Memangnya kalau saya kagum pada PKS saya orang PKS ? kalau saya gak suka dengan kader NU yang money oriented berarti saya akan meninggalkan tradisi kultur NU ? Atau kalau saya sering sholat di masjid yang mayoritas jamaahnya berorganisasi Muhammadiyah berarti saya pengurus Muhammadiyah ? halooo... Mari bijak dalam menilai orang lain, sudah sering kita dengar dan baca 'don't judge the book by its cover' , tapi ternyata masih banyak orang di negeri ini yang mungkin belum pernah membaca tulisan itu, akhirnya mereka menilai dan melihat orang lain dari kulitnya saja.
Mari kita belajar dari parikan fenomenal yang dimiliki peradaban tertua di dunia ini, Jawa.
Pernahkah Anda mendengar lagu jawa yang berbunyi
Dondong opo salak, duku cilik-cilik
Ngandhong opo mbecak, mlaku thimik-thimik
Dulu, ketika saya masih kecil mbah saya sering menyanyikan lagu ini kata mama saya kalau saya sedang rewel, saya lupa-lupa ingat.
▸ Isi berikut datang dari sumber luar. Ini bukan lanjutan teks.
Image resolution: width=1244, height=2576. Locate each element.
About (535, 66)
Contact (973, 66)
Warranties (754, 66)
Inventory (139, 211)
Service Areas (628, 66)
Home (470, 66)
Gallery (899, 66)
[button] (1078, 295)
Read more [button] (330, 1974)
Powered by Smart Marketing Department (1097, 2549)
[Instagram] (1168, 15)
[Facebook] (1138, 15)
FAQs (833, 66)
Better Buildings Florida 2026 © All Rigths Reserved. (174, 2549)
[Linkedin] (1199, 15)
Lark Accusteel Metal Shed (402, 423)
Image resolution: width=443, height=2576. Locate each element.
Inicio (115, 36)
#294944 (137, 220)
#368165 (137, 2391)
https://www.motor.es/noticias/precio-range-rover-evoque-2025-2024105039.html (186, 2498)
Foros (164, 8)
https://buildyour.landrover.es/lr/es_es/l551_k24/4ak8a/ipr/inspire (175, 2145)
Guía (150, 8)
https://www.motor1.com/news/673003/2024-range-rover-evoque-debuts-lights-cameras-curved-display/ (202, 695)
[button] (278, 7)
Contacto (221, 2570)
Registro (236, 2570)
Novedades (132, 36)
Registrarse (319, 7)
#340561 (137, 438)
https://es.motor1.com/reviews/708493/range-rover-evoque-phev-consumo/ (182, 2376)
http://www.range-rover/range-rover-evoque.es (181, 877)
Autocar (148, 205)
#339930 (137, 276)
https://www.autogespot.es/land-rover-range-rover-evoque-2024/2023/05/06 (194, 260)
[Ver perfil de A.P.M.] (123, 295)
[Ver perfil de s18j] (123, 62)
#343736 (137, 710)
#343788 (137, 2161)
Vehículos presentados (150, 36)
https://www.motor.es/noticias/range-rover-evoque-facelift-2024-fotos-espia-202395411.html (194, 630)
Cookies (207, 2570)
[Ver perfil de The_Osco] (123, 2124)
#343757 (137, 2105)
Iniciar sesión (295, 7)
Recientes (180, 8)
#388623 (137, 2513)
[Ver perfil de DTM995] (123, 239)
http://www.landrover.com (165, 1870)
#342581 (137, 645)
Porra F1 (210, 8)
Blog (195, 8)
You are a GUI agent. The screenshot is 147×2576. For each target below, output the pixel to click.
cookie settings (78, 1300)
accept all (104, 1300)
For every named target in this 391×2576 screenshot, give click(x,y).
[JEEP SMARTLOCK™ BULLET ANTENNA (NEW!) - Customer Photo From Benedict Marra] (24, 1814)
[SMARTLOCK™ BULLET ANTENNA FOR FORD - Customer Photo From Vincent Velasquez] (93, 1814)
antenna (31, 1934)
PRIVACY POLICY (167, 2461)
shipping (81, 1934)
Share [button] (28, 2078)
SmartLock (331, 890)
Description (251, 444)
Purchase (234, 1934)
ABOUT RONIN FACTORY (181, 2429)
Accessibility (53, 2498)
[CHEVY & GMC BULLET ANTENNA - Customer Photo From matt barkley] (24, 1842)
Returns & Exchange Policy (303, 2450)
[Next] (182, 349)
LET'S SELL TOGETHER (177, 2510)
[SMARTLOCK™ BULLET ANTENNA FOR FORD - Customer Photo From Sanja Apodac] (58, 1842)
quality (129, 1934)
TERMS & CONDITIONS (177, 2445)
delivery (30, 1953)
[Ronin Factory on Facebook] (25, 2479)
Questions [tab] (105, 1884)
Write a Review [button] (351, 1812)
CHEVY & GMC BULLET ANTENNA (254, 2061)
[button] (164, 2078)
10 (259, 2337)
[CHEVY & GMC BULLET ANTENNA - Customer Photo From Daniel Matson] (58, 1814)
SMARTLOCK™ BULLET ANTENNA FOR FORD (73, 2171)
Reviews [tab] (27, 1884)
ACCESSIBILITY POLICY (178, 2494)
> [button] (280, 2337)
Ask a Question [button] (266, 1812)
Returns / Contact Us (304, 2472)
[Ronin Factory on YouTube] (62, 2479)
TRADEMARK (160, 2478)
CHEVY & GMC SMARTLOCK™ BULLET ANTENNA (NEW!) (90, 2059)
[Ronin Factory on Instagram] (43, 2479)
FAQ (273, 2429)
Tapi seingat saya mbah saya lalu menanyakan pada saya 'hayooo, dondong opo salak?' lalu saya tertawa kecil menghentikan tangis saya.
Begini kalau mungkin Anda pernah mendengarnya, saya sedikit ingin memberikan maknanya, makna dari gendhing tersebut yang baru saya dapatkan di akhir Januari lalu saat ngaji di Tuban, yang mengejutkan lagi bahwa nada-nada tersebut konon katanya diciptakan oleh para wali.
Let's begin
Dondong, dondong itu buah yang kulitnya halus tapi rasanya kecut dan berserabut dimaknai sebagai manusia yang hanya bagus luarnya saja tapi isi hatinya kurang baik bahkan rusak.
Salak, nah kalau salak adalah buah yang kulitnya kasar bahkan tak jarang ketika kita mengupas kulitnya, jari kita akan terluka. Akan tetapi, buahnya lembut dan halus tidak seperti kedondong yang lebih keras. Salak oun diibaratkan sebagai manusia yang penampilan luarnya kurang baik atau bahkan buruk tetapi njeroning ati becik. Baik, bagus, dan husnudzon.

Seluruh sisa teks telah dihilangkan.